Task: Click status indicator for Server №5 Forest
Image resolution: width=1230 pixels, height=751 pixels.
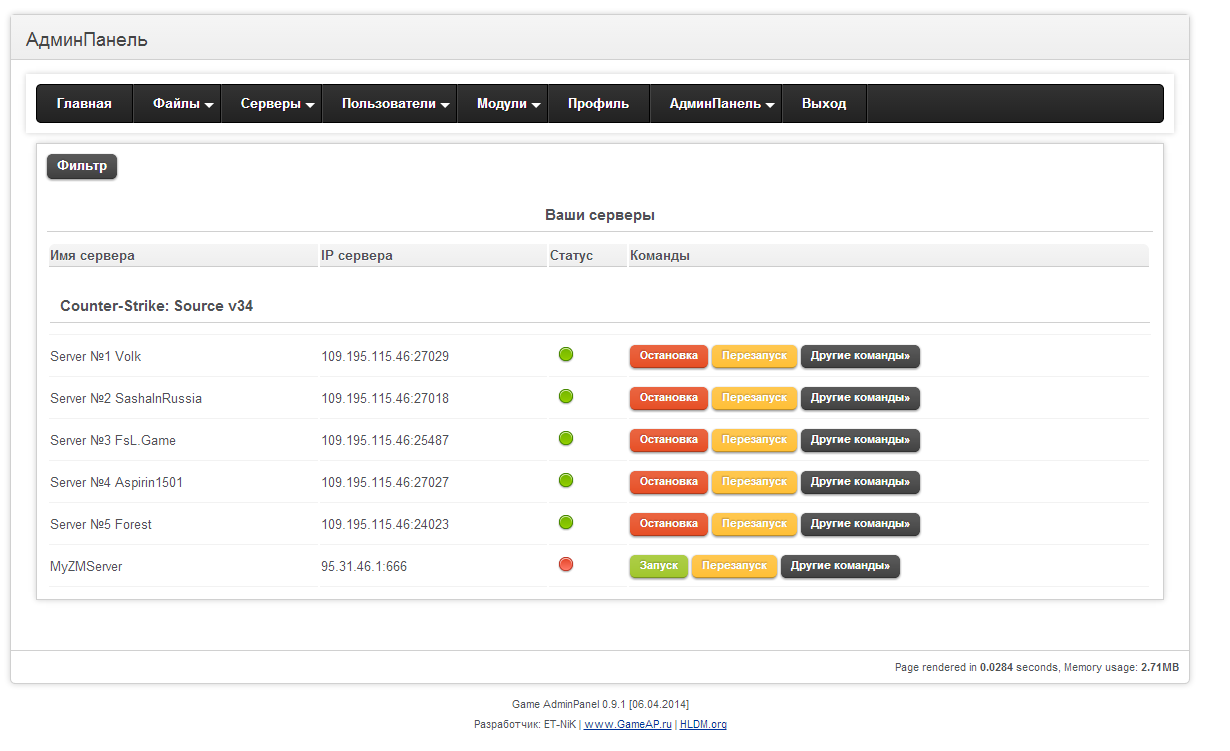Action: click(566, 522)
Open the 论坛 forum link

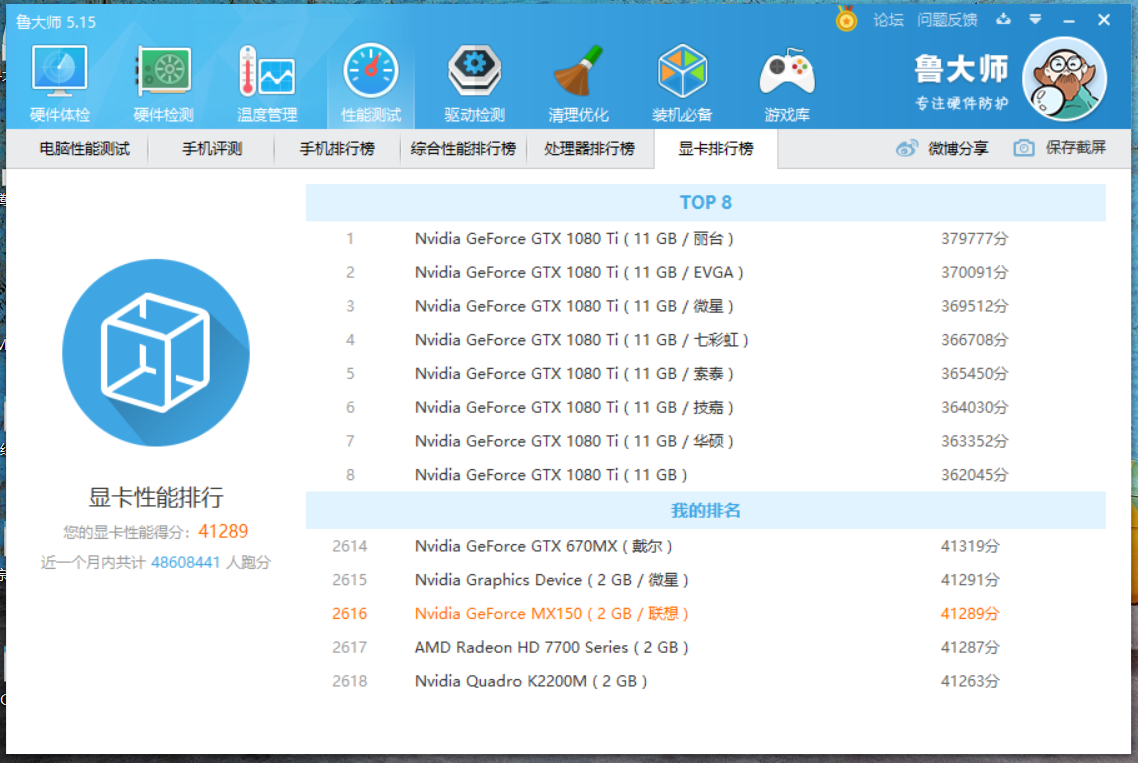888,19
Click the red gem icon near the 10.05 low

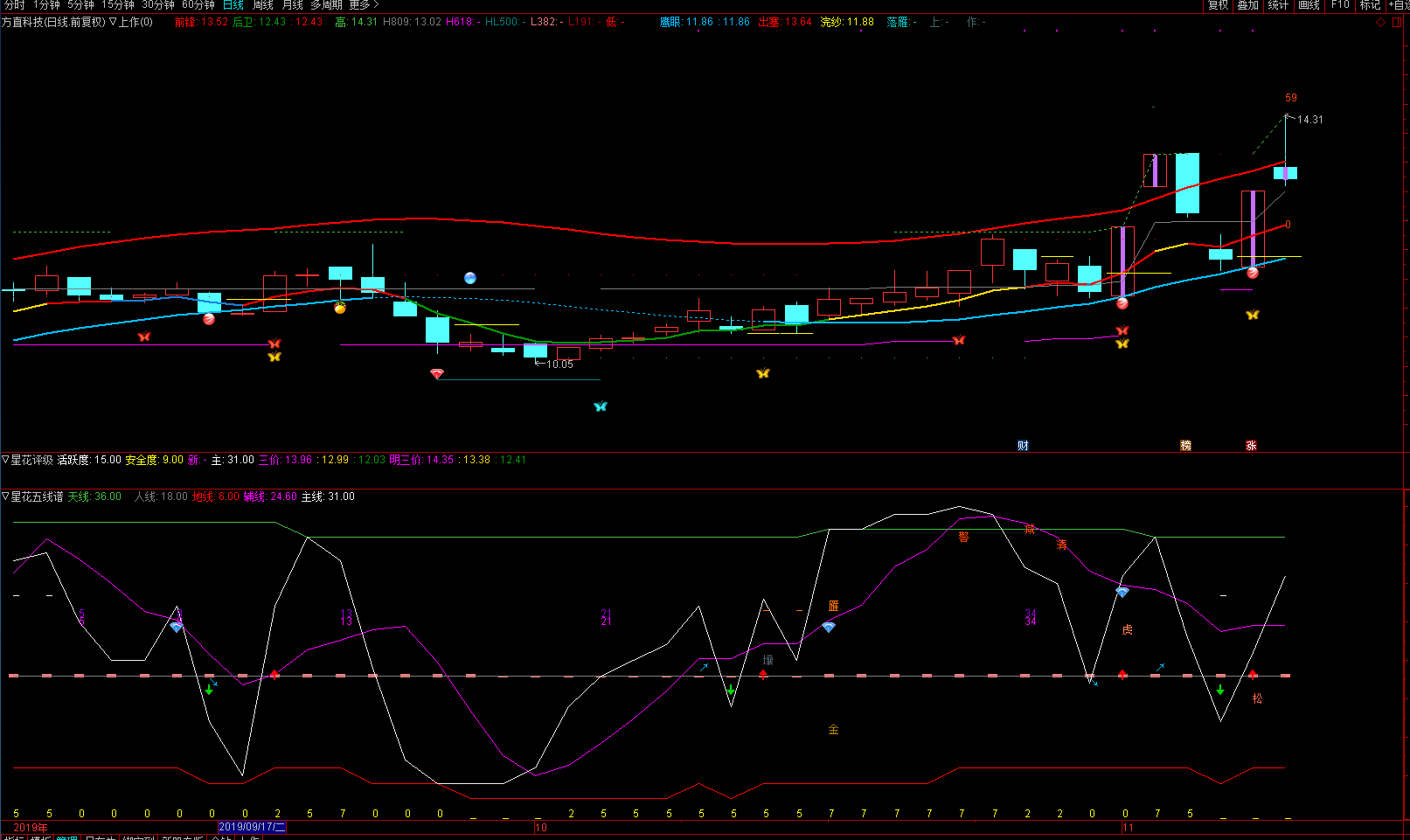click(437, 374)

**What to work on**
Nothing but the records, restated word for word and stripped of images, belongs in the answer.

**Reply**
Task: Click status indicator for Server №5 Forest
Image resolution: width=1230 pixels, height=751 pixels.
Action: click(566, 522)
Open the 论坛 forum link

888,19
Click the red gem icon near the 10.05 low

click(437, 374)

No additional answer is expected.